About this task: Your response should be every line from the entries that includes the string "Migration".

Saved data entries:
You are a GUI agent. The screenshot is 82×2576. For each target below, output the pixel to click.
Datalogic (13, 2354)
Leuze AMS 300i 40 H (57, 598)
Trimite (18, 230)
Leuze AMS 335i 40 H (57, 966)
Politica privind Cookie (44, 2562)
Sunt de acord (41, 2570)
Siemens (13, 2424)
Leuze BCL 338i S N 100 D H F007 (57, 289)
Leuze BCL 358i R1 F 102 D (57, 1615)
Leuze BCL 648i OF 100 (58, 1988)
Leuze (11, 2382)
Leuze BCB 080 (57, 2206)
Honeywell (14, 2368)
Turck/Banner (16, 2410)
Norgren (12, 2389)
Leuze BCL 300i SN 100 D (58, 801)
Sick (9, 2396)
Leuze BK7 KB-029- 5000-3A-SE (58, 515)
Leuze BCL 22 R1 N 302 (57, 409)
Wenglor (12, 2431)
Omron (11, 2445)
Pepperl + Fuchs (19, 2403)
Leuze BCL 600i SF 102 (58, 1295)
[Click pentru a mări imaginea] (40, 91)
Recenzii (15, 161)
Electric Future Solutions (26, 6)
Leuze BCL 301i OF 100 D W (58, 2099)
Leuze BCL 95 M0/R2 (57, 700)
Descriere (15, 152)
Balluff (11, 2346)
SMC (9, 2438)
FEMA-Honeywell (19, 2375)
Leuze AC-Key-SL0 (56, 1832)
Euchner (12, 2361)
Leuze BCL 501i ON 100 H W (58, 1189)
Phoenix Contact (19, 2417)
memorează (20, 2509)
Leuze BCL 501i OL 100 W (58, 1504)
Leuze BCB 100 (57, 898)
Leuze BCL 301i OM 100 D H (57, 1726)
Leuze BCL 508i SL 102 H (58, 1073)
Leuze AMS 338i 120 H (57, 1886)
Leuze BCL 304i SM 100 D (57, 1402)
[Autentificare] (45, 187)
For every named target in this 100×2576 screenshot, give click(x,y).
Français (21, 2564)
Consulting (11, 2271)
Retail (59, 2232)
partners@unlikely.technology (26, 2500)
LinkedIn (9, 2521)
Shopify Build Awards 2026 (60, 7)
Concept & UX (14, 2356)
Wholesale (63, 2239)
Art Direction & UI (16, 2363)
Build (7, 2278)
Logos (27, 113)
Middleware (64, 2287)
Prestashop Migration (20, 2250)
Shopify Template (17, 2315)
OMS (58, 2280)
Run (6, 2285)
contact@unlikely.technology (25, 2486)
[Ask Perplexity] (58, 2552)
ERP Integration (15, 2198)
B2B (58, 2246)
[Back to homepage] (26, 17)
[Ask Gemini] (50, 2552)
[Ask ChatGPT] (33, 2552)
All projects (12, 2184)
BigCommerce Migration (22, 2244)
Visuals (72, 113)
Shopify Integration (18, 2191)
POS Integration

Answer section:
Prestashop Migration (20, 2250)
BigCommerce Migration (22, 2244)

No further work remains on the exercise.